Le Grand-duc d’Europe (Bubo bubo) est le plus grand rapace nocturne du continent, la femelle étant plus grande que le mâle (lire Pourquoi les femelles de rapaces sont-elles généralement plus grandes que les mâles ?). Il se reconnaît à sa taille imposante, à ses longues aigrettes, à ses grands yeux rouge orangé et à son plumage brun sombre tacheté de noir dessus et brun-roux strié de sombre dessous. Il est présent du sud-ouest de l’Europe à l’Asie de l’Est et peut nicher sur des arbres, des falaises, des bâtiments et même parfois au sol. Il chasse dans des habitats variés : forêts, marais, prairies, cultures, steppes, déserts, maquis et même zones urbaines (lire Gil Rouvière nous en dit plus sur la nidification d’un couple de Grands-ducs d’Europe dans le lycée Joffre à Montpellier en 2023).

Le chant du mâle est caractéristique et composé d’une suite de « ououho ououho ououho » profonds, celui de la femelle ayant une tonalité plus élevée. Les vocalisations de ce rapace jouent un rôle important dans la communication entre les partenaires sexuels et pour la délimitation du territoire, et leur intensité est influencée par différents facteurs. Chez le Grand-duc d’Europe, les interactions concernent essentiellement des individus de la même espèce, mais elles peuvent aussi impliquer des mammifères.

Entre 2016 et 2023, des Unités d’Enregistrement Autonome (lire Utiliser des Unités d’Enregistrement Autonomes pour étudier les oiseaux) ont été posées dans différents districts de la république de Mordovie, dans l’ouest de la Russie, et les enregistrements obtenus (plus de 10 000 heures) ont ensuite été analysés dans un article publié en 2023 dans le journal Ornis Hungarica.

Sur six de ces enregistrements, des hululements du Grand-duc étaient audibles en même temps (ou presque) que des canidés (chiens, renards et loup) : en particulier, un peu avant minuit, le 17 octobre 2016, un Loup gris a semblé « répondre » aux « ououho ououho ououho » d’un mâle de grand-duc.

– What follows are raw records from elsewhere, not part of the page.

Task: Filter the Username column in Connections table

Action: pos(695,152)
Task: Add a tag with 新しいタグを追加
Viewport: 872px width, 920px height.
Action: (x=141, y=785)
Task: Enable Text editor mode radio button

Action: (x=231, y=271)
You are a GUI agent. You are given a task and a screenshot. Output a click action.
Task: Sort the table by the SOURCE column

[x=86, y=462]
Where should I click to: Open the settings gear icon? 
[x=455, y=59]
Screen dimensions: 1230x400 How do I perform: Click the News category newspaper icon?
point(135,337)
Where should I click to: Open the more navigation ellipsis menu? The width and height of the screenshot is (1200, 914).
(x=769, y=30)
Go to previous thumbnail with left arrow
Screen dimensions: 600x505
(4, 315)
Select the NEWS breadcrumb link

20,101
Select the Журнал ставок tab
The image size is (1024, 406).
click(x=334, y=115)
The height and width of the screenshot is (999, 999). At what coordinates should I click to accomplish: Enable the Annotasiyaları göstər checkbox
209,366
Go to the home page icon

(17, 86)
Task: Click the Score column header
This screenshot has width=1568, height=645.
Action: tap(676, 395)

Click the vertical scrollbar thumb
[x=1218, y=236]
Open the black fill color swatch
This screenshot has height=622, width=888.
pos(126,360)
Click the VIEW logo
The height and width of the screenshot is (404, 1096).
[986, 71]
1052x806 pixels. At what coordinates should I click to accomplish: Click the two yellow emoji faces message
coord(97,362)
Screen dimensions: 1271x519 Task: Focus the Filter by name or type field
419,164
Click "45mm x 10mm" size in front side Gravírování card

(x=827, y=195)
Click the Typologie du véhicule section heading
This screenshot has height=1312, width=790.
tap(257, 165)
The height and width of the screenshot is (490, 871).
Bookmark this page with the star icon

Ce dernier a chanté le premier, puis vingt secondes après sa seconde série de hululements, le mammifères a hurlé pendant quatre minutes, pendant lesquelles l’oiseau a continué son activité vocale, peut-être également stimulé par la réaction du canidé. 

La communication vocale à longue distance est essentielle entre les Loups gris et sert à transmettre des informations importantes pour la cohésion des meutes, mais ils peuvent aussi réagir à des sources sonores inattendues, comme un klaxon, peut-être du fait d’une proximité de structure sonore et de fréquence. D’après la littérature, la fréquence principale des vocalisation du Loup gris est comprise entre 150 et 1 300 Hz, contre de 200 à 550 Hz chez le Grand-duc d’Europe. 

L’enregistrement en Russie de la réaction sonore d’un loup aux hululements d’un grand-duc a été réalisé en automne (en octobre 2016), donc en dehors de la période de reproduction de ces deux animaux. Le canidé concerné pourrait être un jeune, plus susceptible de répondre aux stimulations acoustiques qu’un adulte. Les loups sont en effet particulièrement « bruyants » en juillet, en août et en octobre, et principalement entre 22 h et minuit. Chez le Grand-duc d’Europe au contraire, l’activité vocale est sensiblement plus faible en pleine nuit qu’au crépuscule (lire Les Grands-ducs d’Europe chantent davantage lors des nuits de pleine lune). Malgré cette différence, ces deux prédateurs ont tendance à réagir aux manifestations d’un compétiteur potentiel pour certaines proies (rongeurs et lapins principalement). Dans la plupart des forêts d’Eurasie, ils se situent au sommet de la hiérarchie vocale des oiseaux et et des mammifères : ainsi, lorsqu’ils hululent et hurlent rspectivement, les autres animaux ont tendance à rester silencieux, ce qui augmente la possibilité d’une interaction directe.

Des vocalisations simultanées du Grand-duc de Virginie (Bubo virginianus) et du Loup gris ont été entendues dans le parc national du Yellowstone (États-Unis), et dans la péninsule ibérique, une Chouette hulotte (Strix aluco) a fortement réagi (cris territoriaux et comportement agressif) lorsque des chercheurs ont imité le canidé.